To be sure, there is excitement about AVB, but Rich Zwiebel at QSC believes, “The next big thing is interoperability. That’s the part of the AVB message people are excited about. It is not clear yet what level of interoperability AVB will actually deliver.”

Newcomer ALC Networks (a Lawo company) is creating excitement within the European broadcast industry with its RAVENNA audio networking technology. Promotional materials for the RAVENNA introduction last year at the IBC broadcasters’ convention in Amsterdam asked, “Will RAVENNA be the next big thing?” The announcement created huge excitement according to Andreas Hildebrand, senior product manager with ALC, who believes the excitement is due to RAVENNA being an open standard with no licensing fee and multiple parties participating in development.
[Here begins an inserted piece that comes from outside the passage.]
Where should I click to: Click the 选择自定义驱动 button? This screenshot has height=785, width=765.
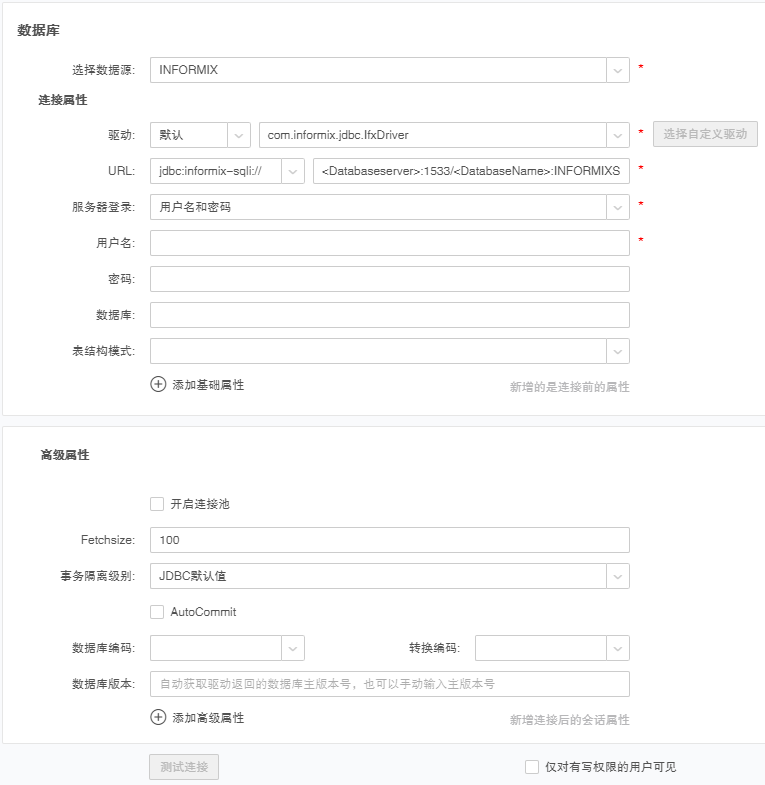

Lee Ellison, CEO of Audinate, is more focused on the current capabilities of AVB, recognizing that, “The AVB standard offers promises of interoperability and traffic shaping for AV networks. However one must recognize that the AVB standards, like other standards, are not complete solutions in and of themselves.” Audinate has charted a technology migration path that combines current Dante offering with AVB technology to produce a complete solution.

Even if it lives up to Minich’s promise, AVB adoption may be slowed by the fact that using AVB requires using AVB-capable ethernet equipment. Such equipment is not yet widely available and is not yet well understood by some of the IT professionals that will be involved in specifying and supporting it.

Other media network protocols avoid this issue by using existing IP protocols over existing network equipment. Livewire has been available from Telos/Axia for use in local and long-distance broadcast installations since 2003. Dante has been with us since 2006 and is now both a mature and evolving IP-based solution. Q-LAN, an integral piece of QSC’s Q-Sys platform, which debuted in 2008, has been proven on enterprise-scale “converged” IP networks. RAVENNA continues to add new partners and build excitement.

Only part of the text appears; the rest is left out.